=== TEXT EXCERPT ===

In my thirties I find experiences stressful. Am I having enough fun? Should I be taking photos? If I don’t share at least a snippet of this on my phone to other people, did it even happen? And the opportunity costs! If I go to this cafe, what if I miss out on a highly rated other restaurant that I’ll never have a chance to visit again? What if I don’t see all the sights? What if my favourite song actually doesn’t feel as moving live as it does on the sound-engineered record?

These days I live for routine. Planning ahead, making sure every part of my day will be like an array of aligned dominos just waiting for me to knock them over and surf the dulcet clack-clack-clack all the way to the next day. I always have a delicious fruit smoothie for breakfast. I know when my coffee and gym will fit between work meetings. Incidental exercise always happens at the right times of the day. I never need to iron a shirt at the last minute, or work out what to eat for lunch, or find myself bored.

This routine isn’t clockwork. On the contrary, every week I find ways to rearrange and tweak it, defrosting fruit before bed, adding new recurring meetings to my work calendar, switching fabric softeners. That’s what truly makes me so excited by my routine, not the fact that I enjoy all the mundane parts of my life, but that I am able to schedule them so seamlessly to make more time for more routine.

Melbourne sometimes seems a bit much.

Melbourne sometimes seems a bit much.

Maybe my dependence on routine for my self-fulfilment is the reason I didn’t find my most recent vacation particularly enjoyable. I tried to plan my days there too, where I would buy yogurt and cereal for the AirBnB, when I would get my steps in, how to keep my carry-on luggage below the 7 kilogram limit. It didn’t help both my flights were delayed considerably. No holiday plan survives first contact with a budget airline.

On my final day in one of the world’s most livable cities I found myself unexpectedly needing to buy lunch and falling apart trying to decide what to eat, how many calories I should allow, how much I should spend. I ended up consuming an over-cooked and underwhelming chickpea burger for $20 on the corner of two dead downtown streets, then arrived at the airport over an hour too early for my flight home.

The best thing about a routine is that if you fail to appreciate your breakfast, your walk, your coffee, your conversation, you know that the next chance to savour it is only a day away.

=== DATA ROWS ===

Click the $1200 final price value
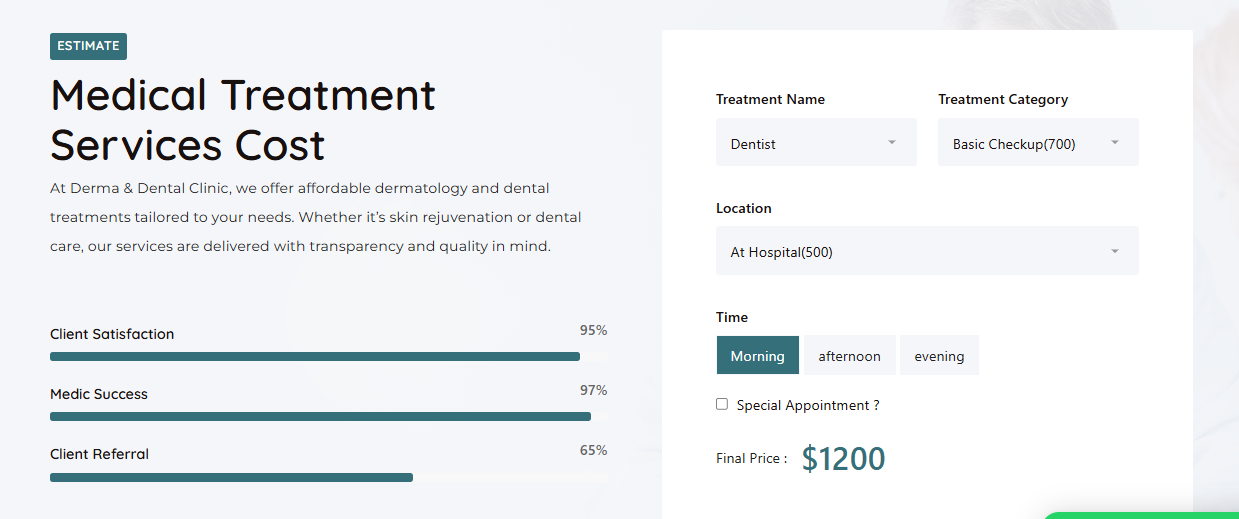This screenshot has height=519, width=1239. 843,459
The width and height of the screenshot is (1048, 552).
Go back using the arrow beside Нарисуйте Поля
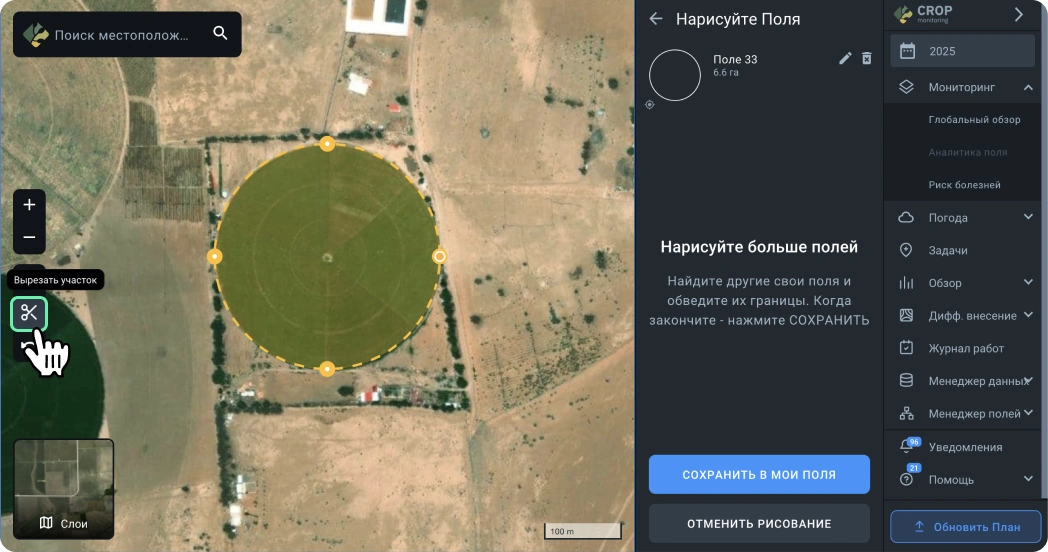click(656, 19)
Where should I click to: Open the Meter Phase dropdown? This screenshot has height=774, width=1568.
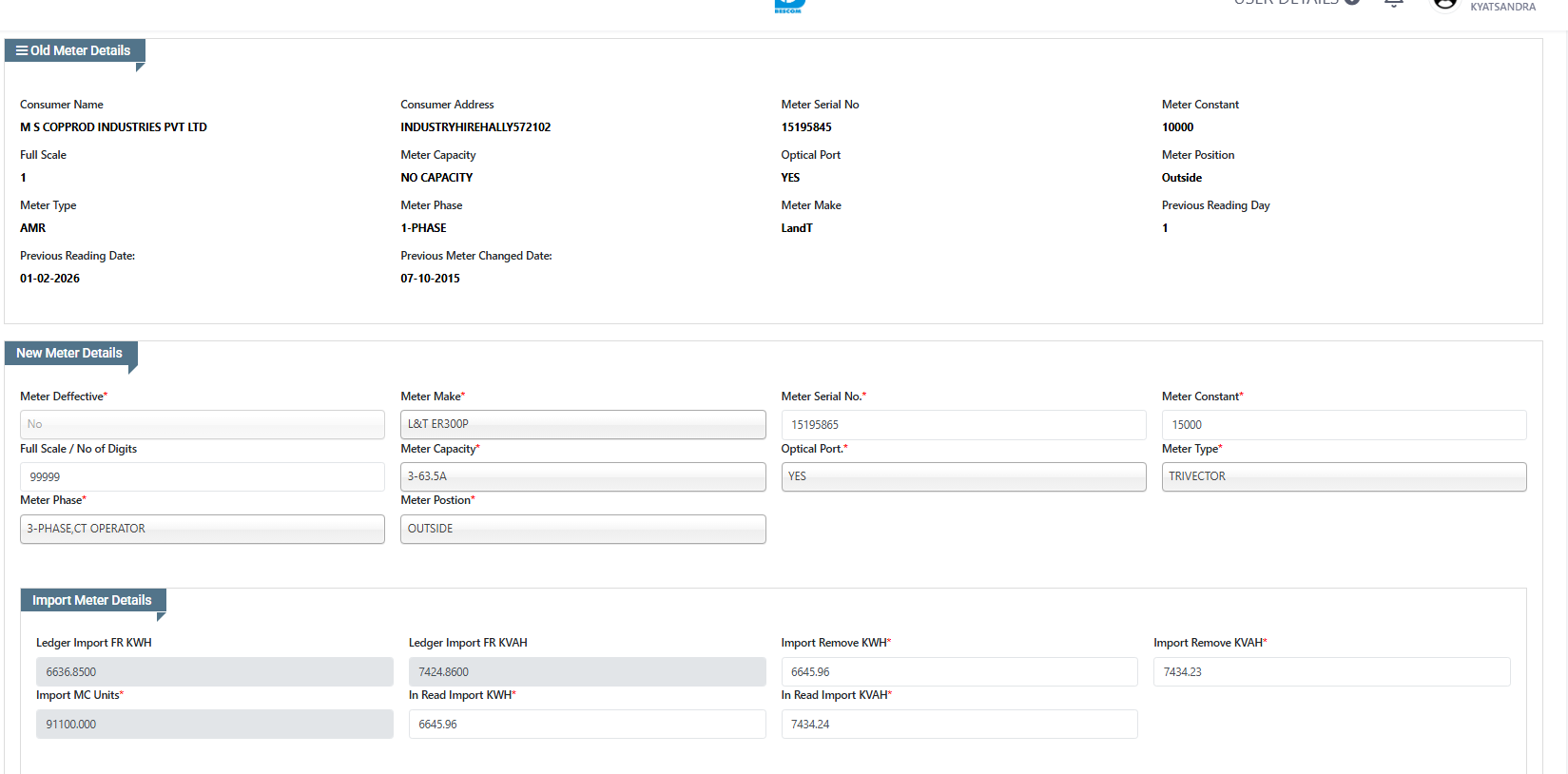(x=202, y=529)
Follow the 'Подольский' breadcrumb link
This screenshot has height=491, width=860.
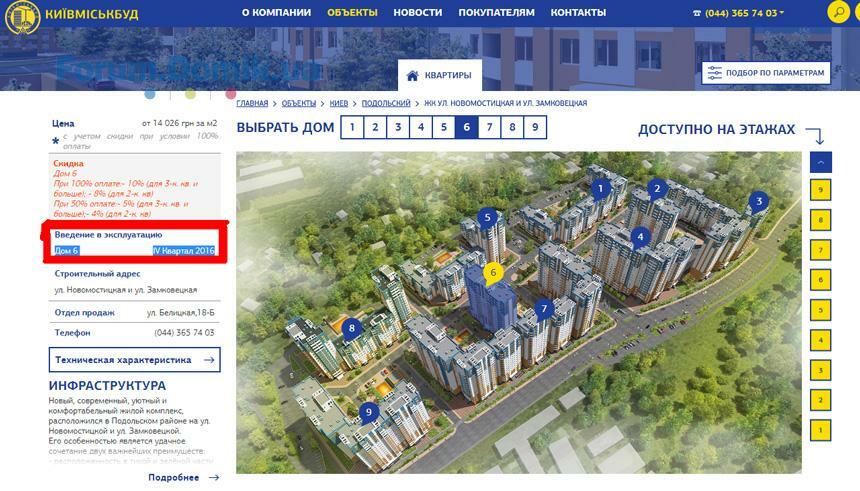(386, 103)
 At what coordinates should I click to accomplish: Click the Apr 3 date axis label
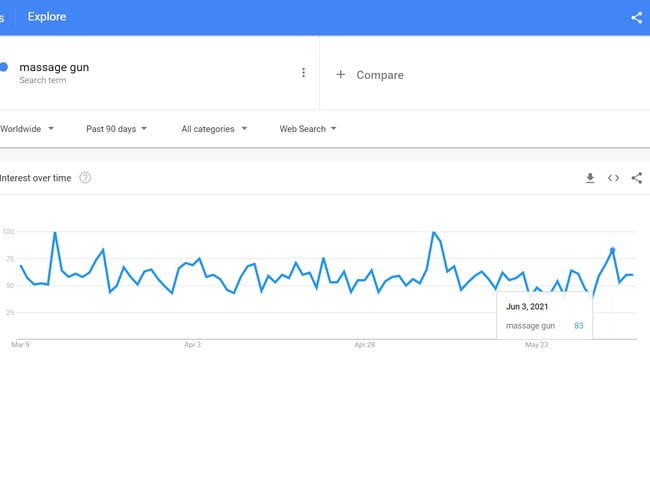click(193, 345)
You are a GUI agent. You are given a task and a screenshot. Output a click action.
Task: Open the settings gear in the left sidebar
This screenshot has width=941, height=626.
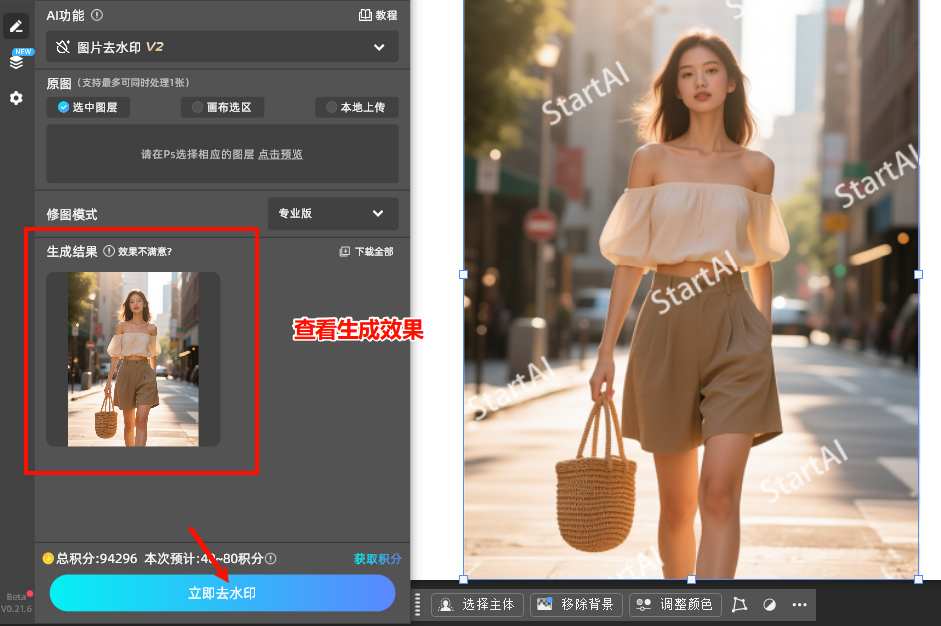click(x=16, y=98)
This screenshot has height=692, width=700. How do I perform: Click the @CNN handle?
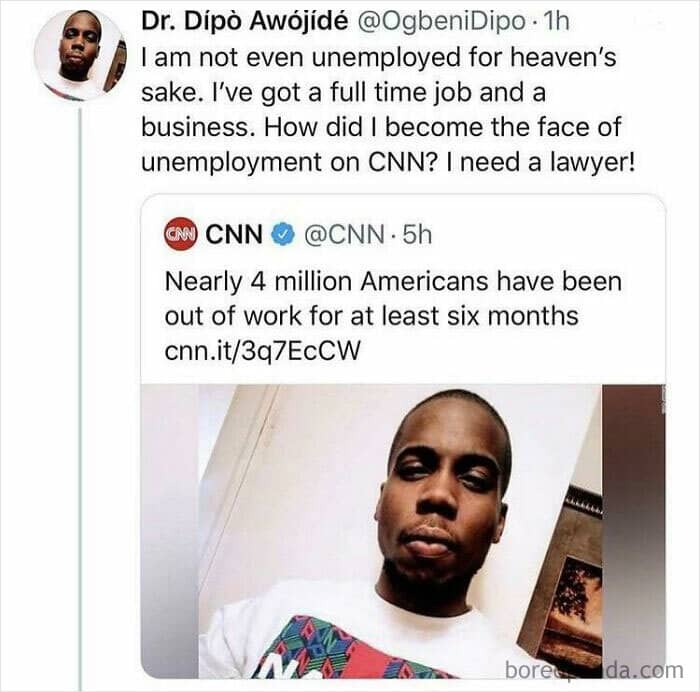click(x=344, y=235)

===

DIRECTIONS
1. Print the passage of the essay on routine starting at "This routine isn’t" and ending at "for more routine.", with both ends included.
2. Output the lines of the listing starting at the line that contains "This screenshot has height=692, width=700." and ending at the end of the listing, both ends included. Leave out the pictures.
The essay on routine and the listing are unrelated to each other.

ANSWERS TO THE EXERCISE
1.
This routine isn’t clockwork. On the contrary, every week I find ways to rearrange and tweak it, defrosting fruit before bed, adding new recurring meetings to my work calendar, switching fabric softeners. That’s what truly makes me so excited by my routine, not the fact that I enjoy all the mundane parts of my life, but that I am able to schedule them so seamlessly to make more time for more routine.

2.
This screenshot has height=692, width=700. How do I perform: Click the @CNN handle?
click(x=344, y=235)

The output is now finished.